Is digital technology a game-changer for mental health?
By Mark Smith, Marketing Officer, Digital Communities Wales
Poor mental health…
It impacts on workplaces, the economy, communities and families. You could argue that it impacts on all of us in some way.
Mental health in general is being talked about more than ever, through campaigns, media and…social media.
How have modern developments in digital technology changed the way in which we treat mental ill health, support our management of stress and anxiety, talk to each other about mental health, and access information that might help us to learn more about what can be a complex subject.
I feel well qualified to be writing this blog post.
I have bipolar disorder, elements of borderline personality disorder, and have worked in digital inclusion for more than ten years. My digital inclusion experience has been through working on the Communities @One programme and Communities 2.0 project, which were both funded by Welsh Government and the European Regional Development Fund, and the Welsh Government project Digital Communities Wales.
I have been a mental health campaigner, activist and heavily involved in the arts and mental health scene. I am passionate about people being given the opportunities to manage their mental health in as fair a way as possible.

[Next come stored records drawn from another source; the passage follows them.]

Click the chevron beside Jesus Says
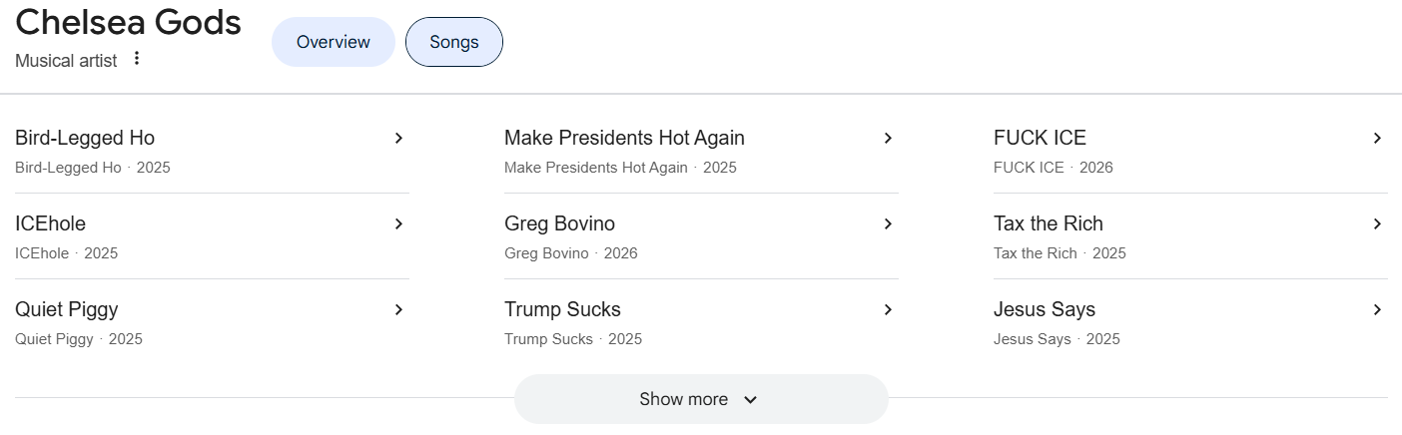This screenshot has width=1402, height=435. [1377, 309]
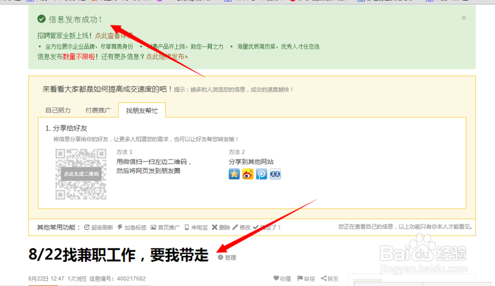Favorite the post via 收藏 heart
Image resolution: width=495 pixels, height=286 pixels.
276,278
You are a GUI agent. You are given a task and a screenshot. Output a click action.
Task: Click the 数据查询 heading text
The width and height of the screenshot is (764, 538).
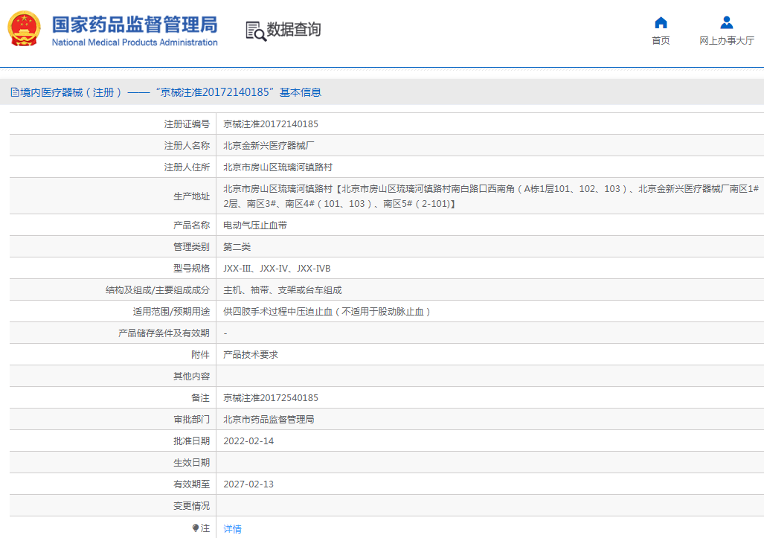click(x=294, y=30)
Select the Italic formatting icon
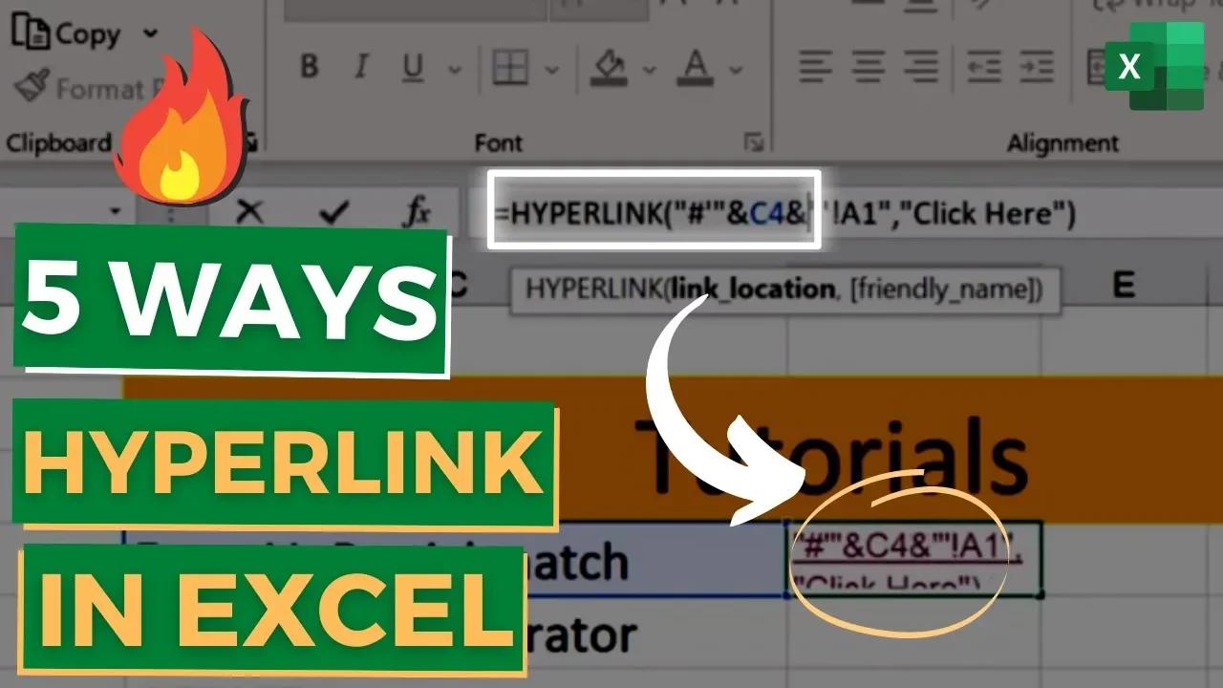Viewport: 1223px width, 688px height. coord(360,65)
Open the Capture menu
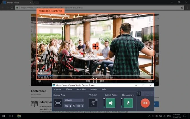Viewport: 190px width, 119px height. [x=58, y=89]
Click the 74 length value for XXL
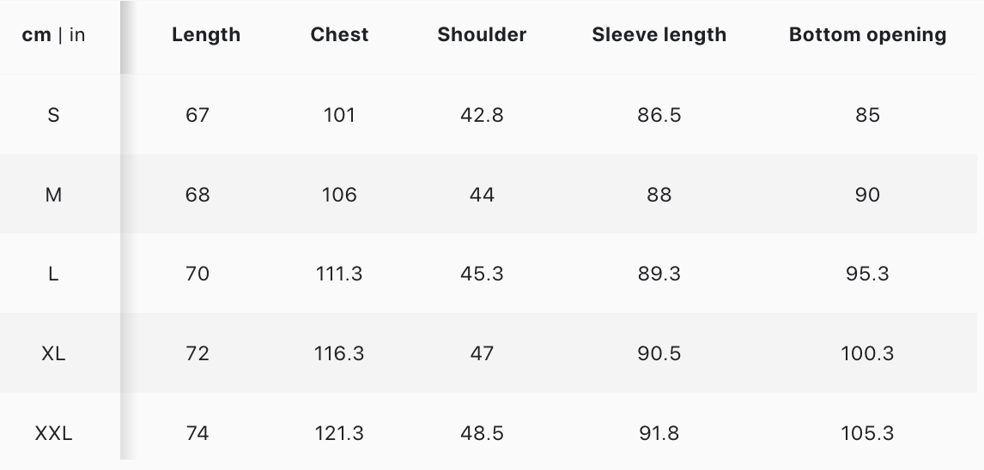984x470 pixels. click(197, 433)
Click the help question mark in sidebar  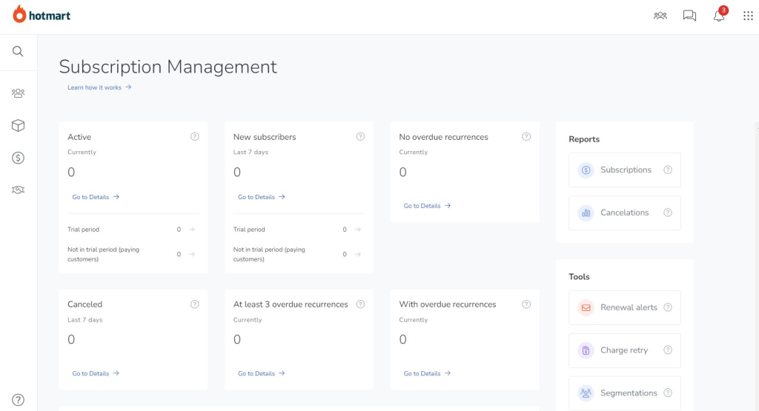coord(18,400)
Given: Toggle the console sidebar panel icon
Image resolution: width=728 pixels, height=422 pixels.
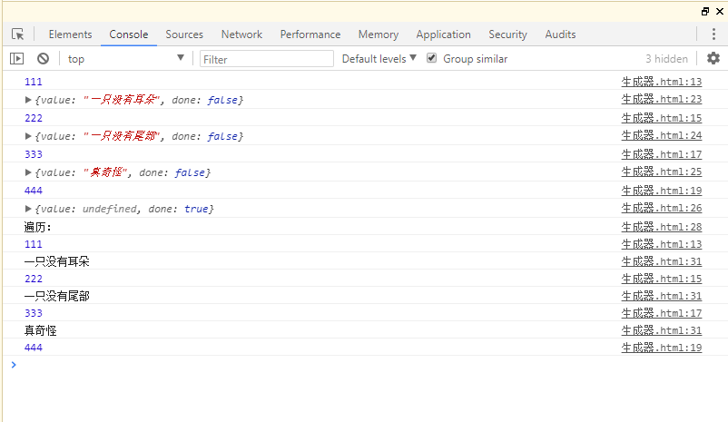Looking at the screenshot, I should click(17, 58).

Given that I’ve worked in digital inclusion for more than ten years, how much has digital technology changed in that time? Facebook, Twitter and YouTube were still relatively new on the scene in 2009, the first FitBit had just come on to the market, the Android v iOS rivalry was starting to warm up, but it would be another year before the iPad was born.
How much of that surprises you, knowing what you know now, and how you use devices and the web today? How many of these developments have helped you with your mental health in some way?
Today, we have apps and websites that can help us with a range of things in relation to mental health, including mood charts, online communities and podcasts:
Elefriends is an online community, run by Mind, where people can talk about mental health, and general everyday things, in a supportive environment. Cyber bullying is something that can have a severely detrimental effect on the mental health of young people. The Safer Internet Centre website has advice for parents, carers and schools.
My therapist has recommended the audiobook ‘Counselling for Toads’ to me, as we develop a new way of working. I can just sit there and listen, absorbing the information and think about how it can be put into practice. Whether you need your information on the go, or in the privacy of your home, podcasts are another good way of supporting your mental health. Have you listened to one that you’d like to tell us about?
I’ve used my smartphone to set reminders of when I should take my medication. I’ve forgotten to do so on a number of occasions in the past, and you might only discover that as a bad day ensues. This can also be useful to remind you of appointments. Missed appointments at mental health services are high, for understandable reasons, so being able to contact your provider online, to cancel or rearrange, can help everyone in that situation.
One that’s new on me is ‘Big White Wall’, a social enterprise that has helped more than 76,000 people, with services including online therapy. This is interesting, given the difficulty people can face when trying to access services for counselling and other talking therapies. Would you be happy to use something similar to Facetime or Skype to talk to a therapist?
Campaigns such as Time to Change Wales have lots of resources on their website, to help start conversations around mental health. This is important when looking to raise awareness, and seeking help. I have used a mood tracker to help me check how I was coping with bipolar disorder. Again, there have been advances and new ones coming onto the market since, so it’s something I might go back to.
Voice recognition devices have been all the rage in the last year, with Amazon Echo’s Alexa among the most popular. Well now, you can talk to a device in such a way that it will help with your mental health. Mindscape is one tool you can access through Alexa, which can help you through a panic attack.
Managing an existing mental health condition is important to those that are dealing with ongoing issues. We’ve shared just a small sample of the things that are available to help people with their mental health, in whatever form, through the use of digital technology. There are lots of other examples you can explore, with a number posted on the Mind website.
So, to come back to my original question…Is digital technology a game changer for mental health?
For me, it’s a case of yes and no, but mostly yes. Social media is such a busy place, which is full of content that can be helpful or harmful to someone’s mental health. If you’re feeling fragile, getting into a heated debate with a bunch of strangers might not be the best thing for you. However, you can also get reassurance by seeing that others are experiencing something similar to you.
There’s been such a proliferation of apps, websites and devices created in the last ten years, which can help people deal with the stresses and strains of everyday life, and diagnosed conditions that are arguably more serious in nature. I believe this coincides with a period in society where rates of mental illness have increased year-on-year.
As is the general approach to managing your mental health, find what works for you in relation to digital technology. There is definitely not a one-size-fits-all solution for this, but I believe there is something for most of us who, like me, are tackling mental health problems.